▸ YOUR OBJECTIVE
According to the article on the CDC's revised close contact definition, how many interactions did the correctional facility employee have during the eight-hour shift, and how many minutes did they total?

▸ SOURCE DOCUMENT
━━━━━━━━━━
CDC Reduces Consecutive Minutes Of COVID-19 Exposure Needed To Be A 'Close Contact'
Updated at 11 a.m. ET Thursday
The Centers for Disease Control and Prevention has broadened the definition of what it means to be a "close contact" of a person with COVID-19.
Previous language defined a close contact as someone who spent at least 15 minutes within 6 feet of a person with a confirmed case.
The CDC now defines a close contact as someone who was within 6 feet of an infected person for a total of 15 minutes or more over a 24-hour period.
People who are considered close contacts are supposed to quarantine and get tested for the coronavirus.
In a study published Wednesday, the CDC and Vermont health officials found that multiple short exposures to people confirmed to have COVID-19 led to transmission of the virus.
During a contact tracing investigation detailed in the study, it was discovered that the coronavirus was transmitted to a correctional facility employee who interacted with individuals later found to be positive for the coronavirus. The employee had 22 interactions totaling 17 minutes during an eight-hour shift.
Some of the employee's contacts with those later found to have COVID-19 occurred when the individuals who were positive for the coronavirus were not wearing face masks. The CDC says the finding "highlights again the importance of wearing face masks to prevent transmission."
Epidemiologist Marc Lipsitch of the Harvard T.H. Chan School of Public Health told NPR in an email that the new definition "captures most of the instances where there would be transmission but doesn't vastly expand the number."
The change will "mostly impact workplaces, schools and other places where people spend all day together off and on," according to Caitlin Rivers, a senior scholar at the Johns Hopkins Bloomberg School of Public Health. She says it does have "the potential to significantly increase the number of people who are asked to quarantine."
Crystal Watson, another Johns Hopkins researcher, agrees.
"This will mean a big change for public health when it comes to contact tracing and for the public generally in trying to avoid exposure," she wrote in an email to NPR.
"The earlier standard for a significant exposure was somewhat artificial, but the purpose was to provide a target for contact tracers so that they would identify the contacts who were most at risk of infection," Watson said. "Now, contact tracing will become even more difficult because it will probably mean a much higher number of contacts per case on average."
Watson added that she was "a bit surprised that the CDC would change its definition based on one case study, especially because the case study doesn't seem to definitively show that the corrections officer was infected through these brief encounters."
"I would love to hear more from CDC about their reasoning for the change in definition, and how they would advise that public health change their operations going forward," Watson wrote.
Jeffrey Engel, senior adviser for the COVID-19 response for the Council of State and Territorial Epidemiologists, said he doubted most health departments would have the resources to do the kind of detailed case investigations needed to identify people who have accumulated 15 minutes of exposure through multiple encounters.
"Detailed case investigations occur rarely and close contact determinations are estimated by busy staff," Engel told NPR by email.
The Vermont case does provide new insight as to how the virus can spread, which will be helpful "going into the fall and winter," according to William Hanage of the Harvard T.H. Chan School of Public Health.
But because the new definition is based on just one case report, it shouldn't cause undue alarm, according to Marcus Plescia, chief medical officer for the Association of State and Territorial Health Officials.
"It is just a report, so I don't want to read into it too much or alarm people," Plescia wrote in an email. "Ultimately, if infection after short interactions were widespread we would see much higher infection rates."
━━━━━━━━━━
Records from a collection:
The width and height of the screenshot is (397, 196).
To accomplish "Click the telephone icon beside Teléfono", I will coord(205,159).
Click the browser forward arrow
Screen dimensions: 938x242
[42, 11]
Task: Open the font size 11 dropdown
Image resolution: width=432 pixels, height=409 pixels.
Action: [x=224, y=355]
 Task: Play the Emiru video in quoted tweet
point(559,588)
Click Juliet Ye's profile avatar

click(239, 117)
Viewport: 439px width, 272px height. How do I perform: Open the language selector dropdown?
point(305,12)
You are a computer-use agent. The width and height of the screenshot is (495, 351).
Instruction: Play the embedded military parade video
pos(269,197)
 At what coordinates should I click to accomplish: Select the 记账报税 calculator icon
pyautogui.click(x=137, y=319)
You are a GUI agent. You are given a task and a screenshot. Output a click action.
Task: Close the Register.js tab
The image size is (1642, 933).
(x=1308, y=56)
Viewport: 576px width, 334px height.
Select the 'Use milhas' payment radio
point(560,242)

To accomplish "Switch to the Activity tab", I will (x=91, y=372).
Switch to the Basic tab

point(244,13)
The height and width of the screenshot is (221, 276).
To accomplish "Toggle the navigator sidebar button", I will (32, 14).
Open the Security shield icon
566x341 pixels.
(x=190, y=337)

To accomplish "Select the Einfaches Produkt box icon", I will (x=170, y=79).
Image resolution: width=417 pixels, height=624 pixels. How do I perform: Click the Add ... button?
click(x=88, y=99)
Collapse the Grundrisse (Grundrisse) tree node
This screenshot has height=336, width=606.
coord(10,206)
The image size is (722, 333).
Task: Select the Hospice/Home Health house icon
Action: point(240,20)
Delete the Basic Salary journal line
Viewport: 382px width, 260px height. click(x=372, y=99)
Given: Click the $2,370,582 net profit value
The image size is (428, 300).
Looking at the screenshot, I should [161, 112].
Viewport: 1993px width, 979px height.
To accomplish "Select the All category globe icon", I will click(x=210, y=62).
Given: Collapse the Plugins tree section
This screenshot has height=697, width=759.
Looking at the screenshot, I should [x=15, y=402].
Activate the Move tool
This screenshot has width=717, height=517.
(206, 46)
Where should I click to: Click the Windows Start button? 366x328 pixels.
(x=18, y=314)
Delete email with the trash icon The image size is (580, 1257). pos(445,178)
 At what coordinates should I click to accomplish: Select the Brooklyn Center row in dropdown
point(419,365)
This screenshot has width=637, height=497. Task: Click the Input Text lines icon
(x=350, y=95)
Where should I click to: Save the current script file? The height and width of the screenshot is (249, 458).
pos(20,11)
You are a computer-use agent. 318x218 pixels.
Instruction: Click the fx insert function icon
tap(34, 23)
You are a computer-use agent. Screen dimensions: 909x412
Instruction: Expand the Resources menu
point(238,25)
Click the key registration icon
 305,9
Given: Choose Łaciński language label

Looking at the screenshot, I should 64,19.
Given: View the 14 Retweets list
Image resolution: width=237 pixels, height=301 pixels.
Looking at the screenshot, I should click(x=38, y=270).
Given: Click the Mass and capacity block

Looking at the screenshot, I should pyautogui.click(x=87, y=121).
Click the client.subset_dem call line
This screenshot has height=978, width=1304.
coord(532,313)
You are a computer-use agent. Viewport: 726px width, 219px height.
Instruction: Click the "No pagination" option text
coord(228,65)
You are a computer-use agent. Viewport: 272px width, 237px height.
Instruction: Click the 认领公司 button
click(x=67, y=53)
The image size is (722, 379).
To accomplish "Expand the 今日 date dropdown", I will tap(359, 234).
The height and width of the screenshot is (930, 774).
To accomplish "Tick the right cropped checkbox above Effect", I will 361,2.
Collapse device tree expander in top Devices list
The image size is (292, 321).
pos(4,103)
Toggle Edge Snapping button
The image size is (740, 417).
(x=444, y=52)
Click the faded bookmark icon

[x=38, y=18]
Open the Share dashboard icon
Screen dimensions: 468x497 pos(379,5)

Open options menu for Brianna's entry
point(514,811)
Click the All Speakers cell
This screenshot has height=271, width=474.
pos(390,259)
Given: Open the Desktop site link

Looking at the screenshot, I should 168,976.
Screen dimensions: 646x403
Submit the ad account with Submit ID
━━━━━━━━━━
▸ RESPONSE TO THIS EXERCISE
The employee had 22 interactions totaling 17 minutes.